Below are some questions to consider when developing and implementing an effective community benefit communication plan.
1. Is your hospital making its mission statement a living document by:
- Ensuring that the board of trustees examines it relatively frequently (every five years) to ensure that it is still relevant to the community?
- Constantly ensuring that its activities are consistent with the mission?
- Publicizing the range of activities that fulfill the mission?
2. Is your hospital ensuring strong board involvement by:
- Ensuring all boards are well advised in order to maintain a high level of communication with the community?
- Ensuring all boards are well informed about the community's needs and desires as it makes program decisions?
3. Does your hospital involve the community regularly by:
- Including the community in the process of assessing, planning, and evaluating the healthcare provider's initiatives and services, thereby, causing the community to be more receptive to understanding the broad community benefits provided?
- Establishing a communication process that will ensure that dissatisfied community members have an opportunity to air their concerns and have them addressed in a constructive way?
4. Is your hospital telling the whole story by:
- Providing information about the entire range of community benefits it provides?Avoiding disproportionate attention on the provision of charity care, which could lead to a specific trade-off between the amount of charity care provided and the amount of tax-exemption allowed?

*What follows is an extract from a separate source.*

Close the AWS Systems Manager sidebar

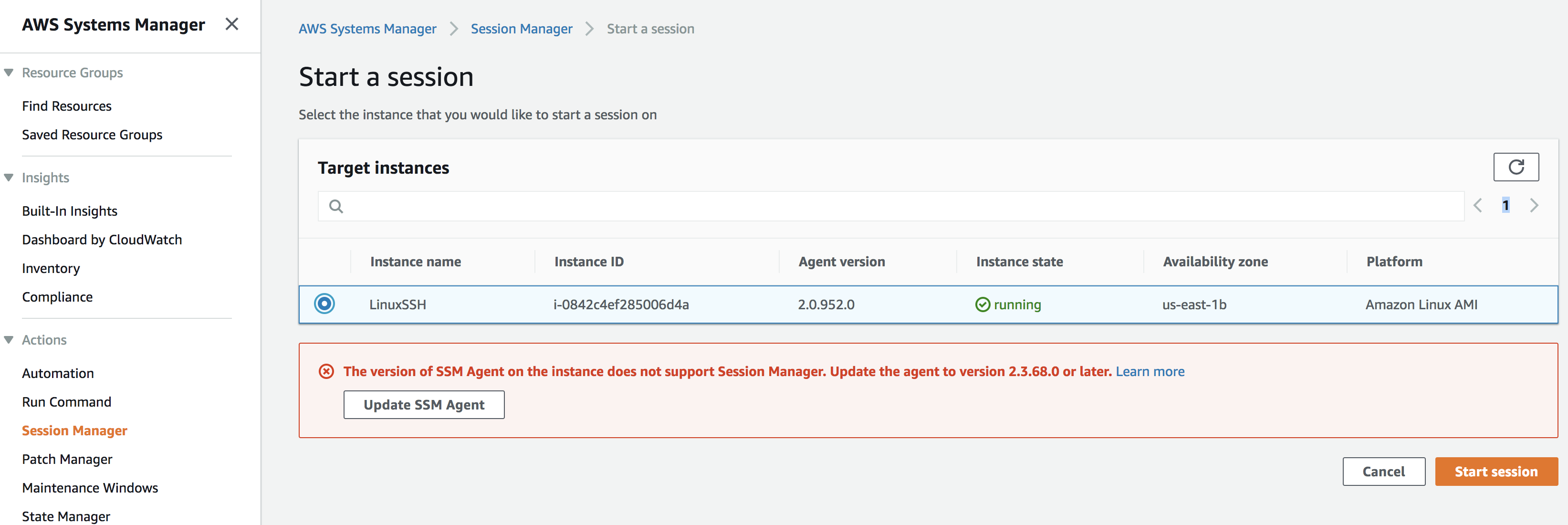tap(231, 24)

- Looking carefully at its mission and services to identify ways in which it relieves the government of a burden that would otherwise increase the community's taxes?
- Calling attention to services that would be unavailable if the tax-exempt organization were not present?

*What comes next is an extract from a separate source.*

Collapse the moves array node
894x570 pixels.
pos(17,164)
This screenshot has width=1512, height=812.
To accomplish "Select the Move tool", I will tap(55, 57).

5. Does your hospital examine and address unprofitable essential services by:
- Analyzing any service with a financial loss?
- Taking measures to ensure operational efficiency and appropriate payment?

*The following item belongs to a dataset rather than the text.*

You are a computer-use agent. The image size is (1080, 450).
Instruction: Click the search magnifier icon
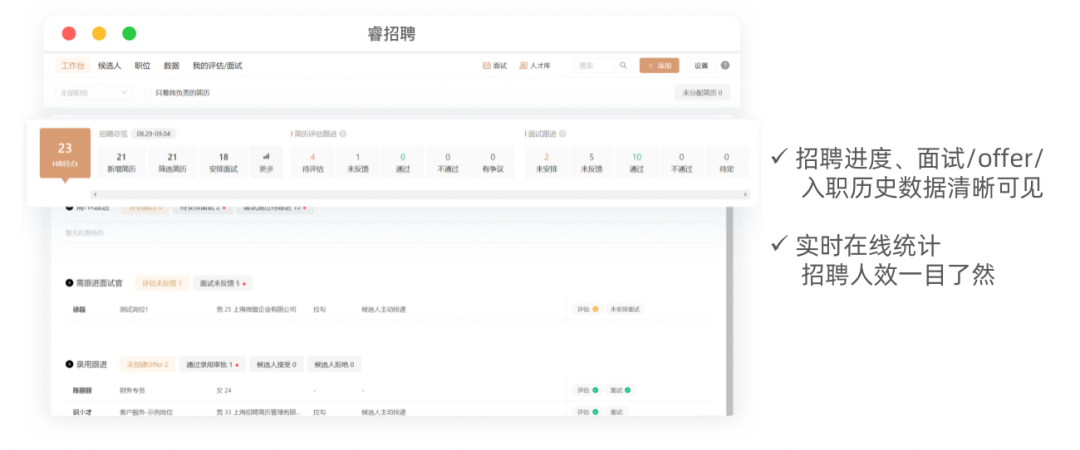point(623,66)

- Publicizing the results of the analysis if findings conclude that a service is well managed but still unprofitable due to community need?
6. Does your hospital put a human face on community benefits by:
- Using the personal stories of employees, volunteers, donors, and patients (honoring patients' privacy, of course) that show the personal side of the services delivered (instead of numbers) in order to make clear the value of community benefits?
7. Does your hospital build health education partnerships by:
- Working with elementary and high schools to meet important health education needs?
- Including these partnerships in its comprehensive reporting of community benefits?
8. Does your hospital model fiscal responsibility by:
- Being sensitive to its role in the community, both in ensuring judicious financial relationships and in the lifestyles of the leadership?
- Avoiding the perception of an individual reaping a financial windfall at the expense of the organization, its programs, and the community?